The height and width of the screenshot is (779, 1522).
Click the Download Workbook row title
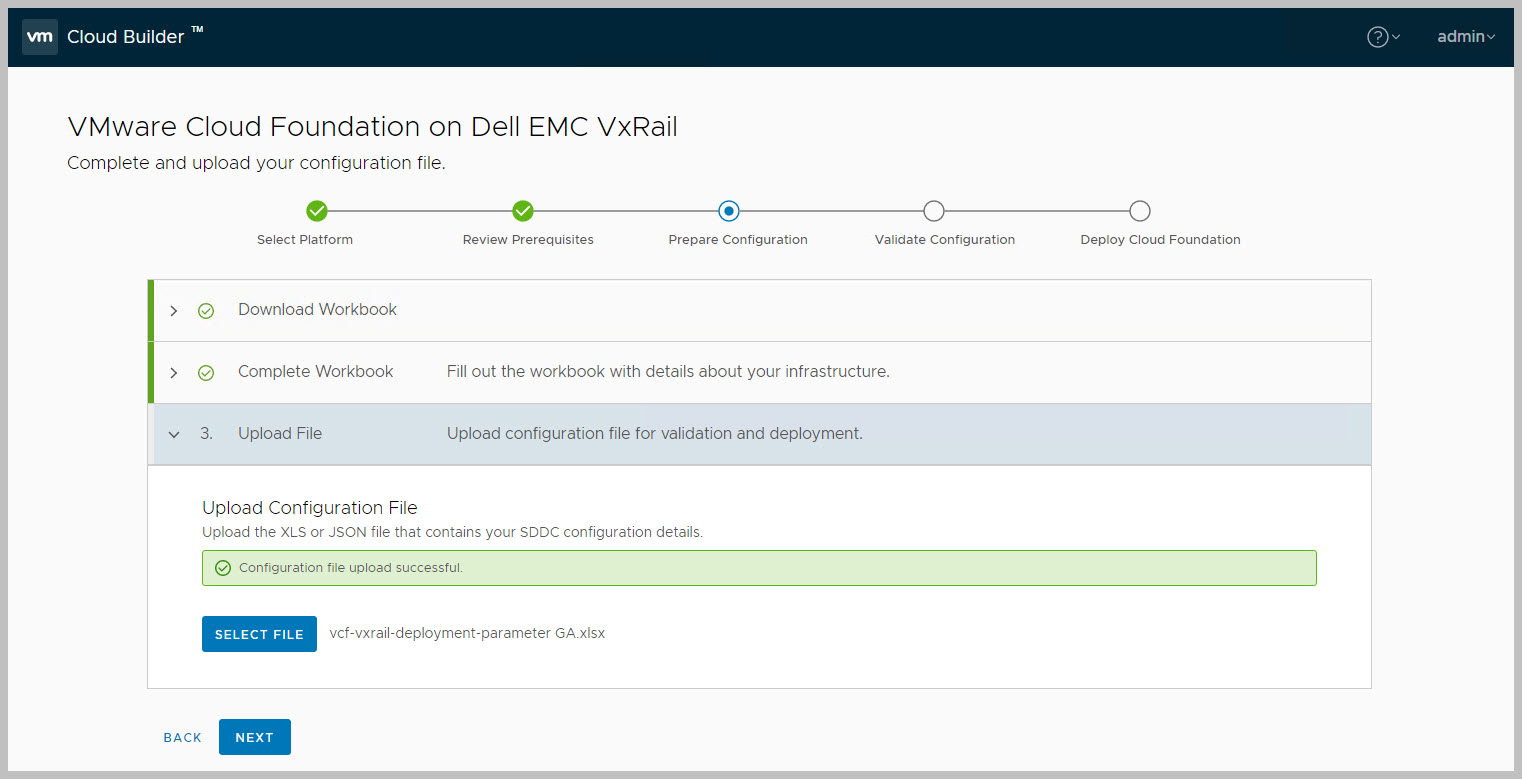click(317, 310)
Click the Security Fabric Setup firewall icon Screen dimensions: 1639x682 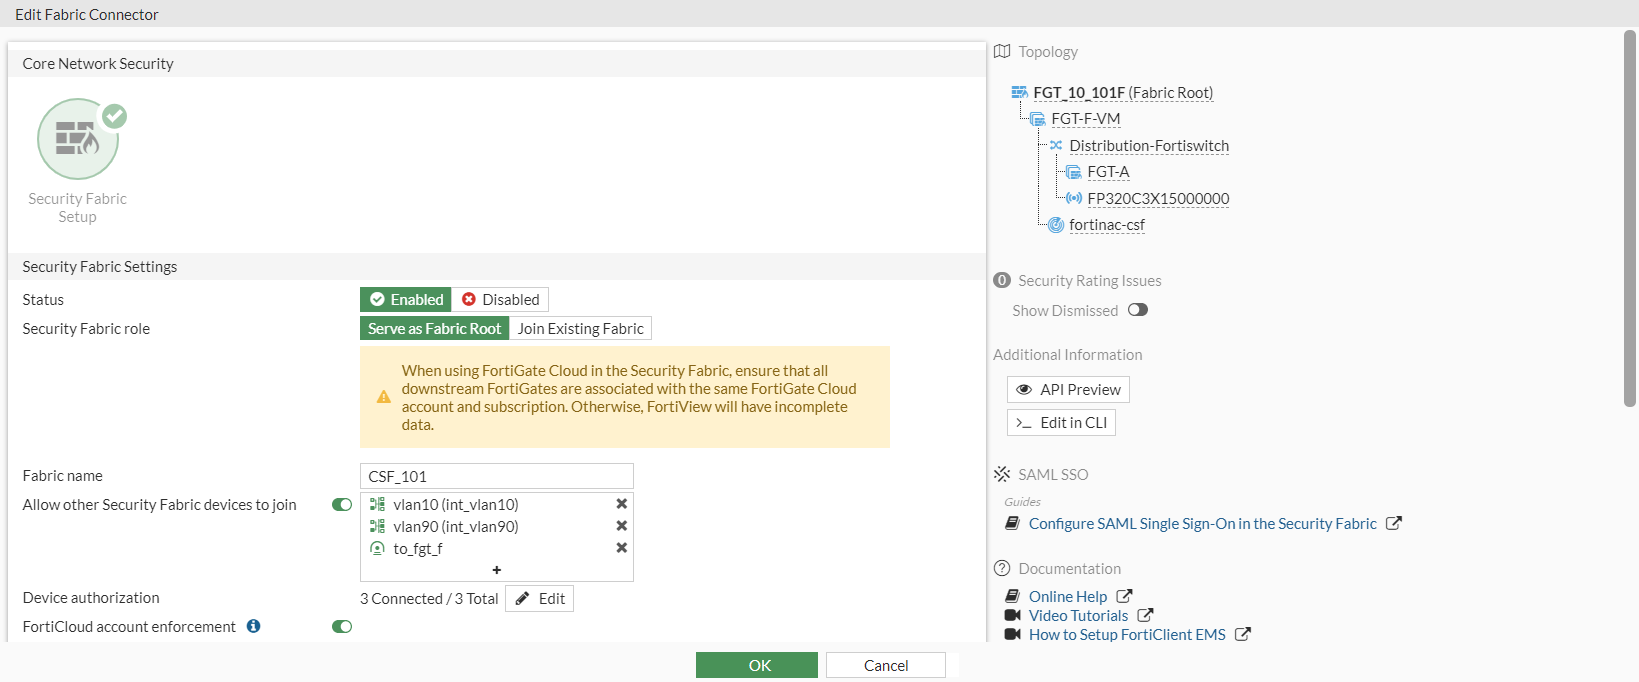click(x=78, y=139)
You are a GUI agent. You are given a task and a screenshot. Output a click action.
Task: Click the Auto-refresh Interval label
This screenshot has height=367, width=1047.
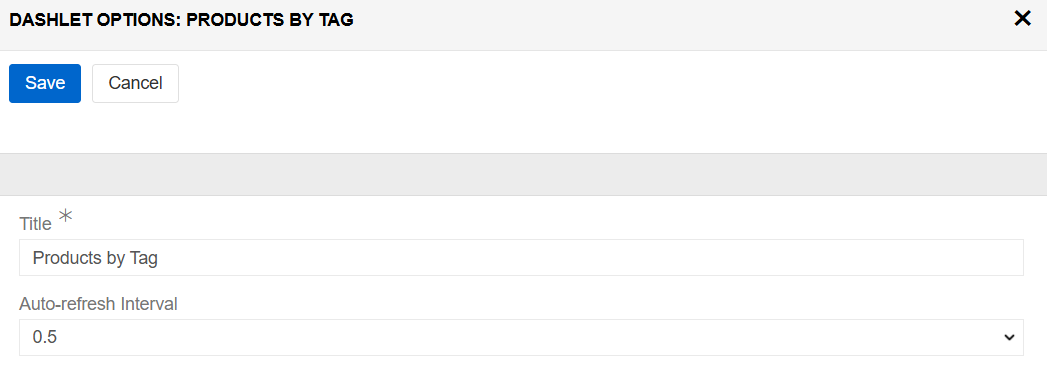(98, 304)
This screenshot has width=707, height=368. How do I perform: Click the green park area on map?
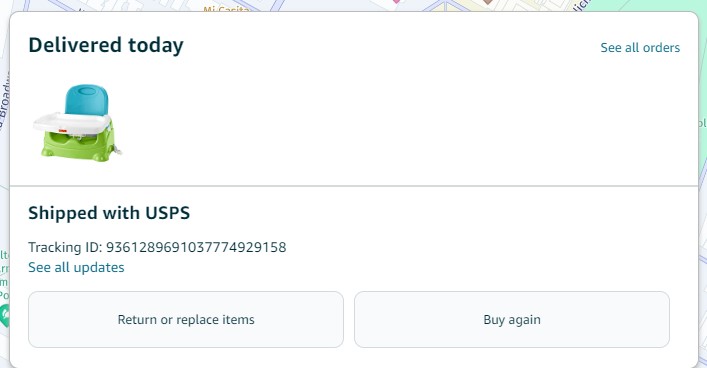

══════════

Put the stretch of the entries from the line containing "You are a GUI" through the end of the entries into a numbered list, leaving out blank lines and the pictures.

1. You are a GUI agent. You are given a task and a screenshot. Output a click action.
2. Task: Click the Auto-refresh Interval label
3. This screenshot has height=367, width=1047.
4. (98, 304)
5. This screenshot has width=707, height=368. How do I perform: Click the green park area on map?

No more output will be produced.